Example 3: More than 255 input files

Python functions have a limit of 255 arguments, so very long lists of files cannot be created in one step. The solution is simple, just pass a tuple as a variable length argument:

process.maxEvents = cms.untracked.PSet( input = cms.untracked.int32(-1) )

# pass as many files as you wish this way
process.source = cms.Source ("PoolSource",
                      myfilelist = cms.untracked.vstring( *('file:myfile1.root', 'file:myfile2.root', ..., 'file:myfile255.root', 'file:myfile256.root', ...) )
)

Example 4: Logical File Name

process.maxEvents = cms.untracked.PSet( 
                    input = cms.untracked.int32(20)
      )
process.source = cms.Source ("PoolSource",
                fileNames=cms.untracked.vstring(
                        'myFile.root'
                 ),
                skipEvents=cms.untracked.uint32(5)

     )

This example example is the same as Example 1, except that there is no protocol specified in the file name.

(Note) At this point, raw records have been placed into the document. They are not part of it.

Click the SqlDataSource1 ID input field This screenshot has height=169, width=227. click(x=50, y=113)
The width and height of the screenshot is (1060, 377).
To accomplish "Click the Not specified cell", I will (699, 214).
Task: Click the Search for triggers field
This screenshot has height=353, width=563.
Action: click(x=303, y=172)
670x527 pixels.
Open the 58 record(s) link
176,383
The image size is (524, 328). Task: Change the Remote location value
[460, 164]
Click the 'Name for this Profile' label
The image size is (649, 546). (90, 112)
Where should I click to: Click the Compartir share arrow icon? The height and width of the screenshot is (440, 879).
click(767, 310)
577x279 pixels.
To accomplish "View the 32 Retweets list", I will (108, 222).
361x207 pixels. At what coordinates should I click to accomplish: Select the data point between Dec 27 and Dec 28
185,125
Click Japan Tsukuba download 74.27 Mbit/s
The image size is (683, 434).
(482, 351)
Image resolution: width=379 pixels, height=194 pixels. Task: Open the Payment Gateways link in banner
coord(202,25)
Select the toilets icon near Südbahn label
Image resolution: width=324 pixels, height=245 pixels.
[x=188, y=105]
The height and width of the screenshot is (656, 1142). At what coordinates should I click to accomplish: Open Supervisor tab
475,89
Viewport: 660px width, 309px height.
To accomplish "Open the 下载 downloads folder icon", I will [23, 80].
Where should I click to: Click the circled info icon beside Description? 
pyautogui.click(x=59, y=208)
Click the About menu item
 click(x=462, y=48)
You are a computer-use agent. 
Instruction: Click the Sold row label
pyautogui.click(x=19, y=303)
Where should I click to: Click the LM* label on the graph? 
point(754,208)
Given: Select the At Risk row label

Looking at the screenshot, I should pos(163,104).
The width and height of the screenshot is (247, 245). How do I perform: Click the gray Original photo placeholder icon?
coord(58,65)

In this case, the file name is interpreted as a logical file name. The input file catalog (the trivial file catalog) is read if present, and if a logical file name entry with a value 'myFile.root' is found, the logical file name is translated to the corresponding physical file name. Otherwise, an exception will be thrown.

Example 5: Merging files with different branches (different data tiers)

process.maxEvents = cms.untracked.PSet( 
                            input = cms.untracked.int32(-1)
              )
process.source = cms.Source ("PoolSource",
                fileNames=cms.untracked.vstring(
                        'file:myRecoFile1.root',
                        'file:myRecoFile2.root',
                        'file:myRecoFile3.root'   
                ),
                secondaryFileNames=cms.untracked.vstring(
                        'file:yourRawDataFileA.root',
                        'file:yourRawDataFileB.root'
                )  
        )

In this example, events will be read from the primary files specified in the fileNames parameter, as in the previous examples. However, after an event is read from a primary file, a search is done for the corresponding event in the secondary files. If found, additional products may be read from the secondary file from any branches that have been dropped in the primary files.

The secondary files must be ancestors of the primary files. For example, if the primary files have been processed by processes "FIRST", "SECOND", and "THIRD", the secondary files must have been processed by "FIRST", or "FIRST" and "SECOND", or "FIRST", "SECOND", and "THIRD".

It is not necessary that there be a one to one correspondence between the primary and secondary files. However, it is highly recommended for performance that both the primary and secondary files be properly ordered by run number and event number to the greatest extent possible. Note that DBS can provide users with configuration fragments that include both primary and secondary file specifications that match.

Only per event products will always be read from the secondary files. Luminosity block and run products in the secondary files that are constant throughout the run (like the run number or an integrated luminosity per run) will be available in the same way event data from the secondary files are available. However due to performance concerns any object that represents only the event data contained in the file (such as accumulated histograms) will be ignored. Such objects should always be copied forward if they are needed for downstream processing.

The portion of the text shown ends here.